Sus modales me irritan. Parece una maestra explicándole algo a un alumno retrasado.

—Sí, claro. ¿Qué pasa con el mago?

—¿Sabes cómo hace sus trucos? Te convence de que le mires una mano mientras él te engaña con la otra.

—¿Qué tiene que ver con la detención del joven Clodio?

—Galba era un mago.

—No sé a qué te refieres.

—Nunca iba a producirse ninguna detención.
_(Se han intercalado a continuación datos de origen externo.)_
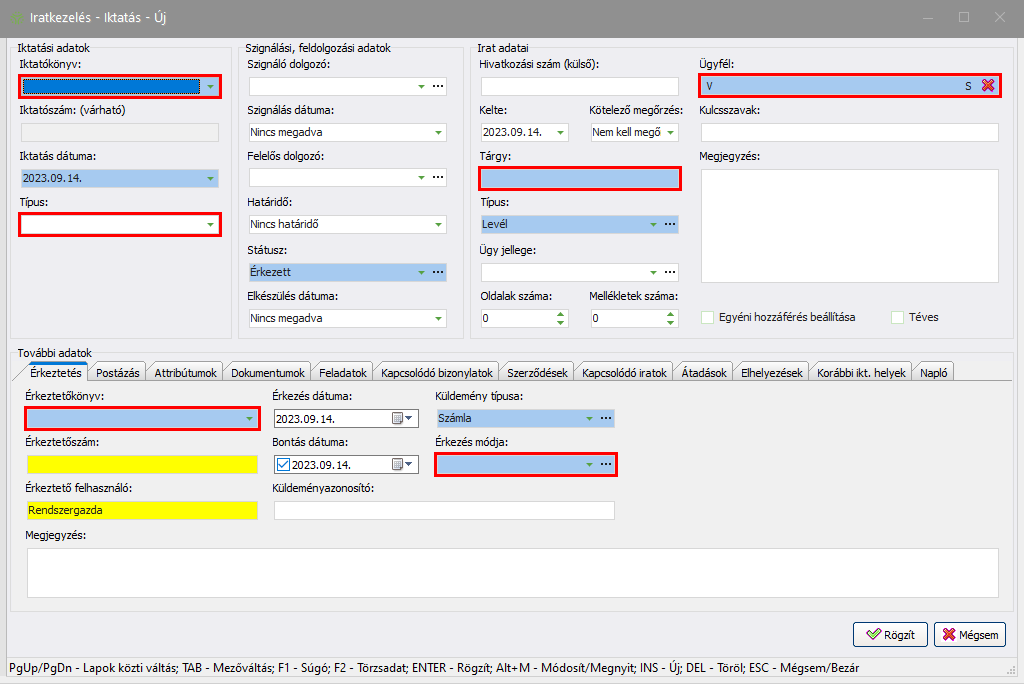Open ellipsis browse next to Felelős dolgozó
Si mantuvo aquella conversación con Falco fue sólo para que los esclavos la oyeran y lo comentaran entre ellos, para que llegara a oídos de Savia, la sirvienta de Valeria, que era la destinataria final de la noticia.

De pronto todo encaja.

—¡Clodio no le importaba en absoluto! —A Galba la joven se le había escapado de las manos. Había visto a su rival casarse con ella. No había logrado destruir su matrimonio seduciéndola. Pero su esposo había cometido el error de atacar a los druidas, y si el tracio llegaba a eliminar el origen de su influencia política…

—Así es, el joven tribuno no le importaba —concluye Marta—. Pero Valeria se había burlado de él, lo había humillado. Y ella era lo bastante ingenua como para creerse cualquier trama. Y lo bastante impulsiva como para abandonar el fuerte. Parecía predestinada a partir hacia un nuevo mundo.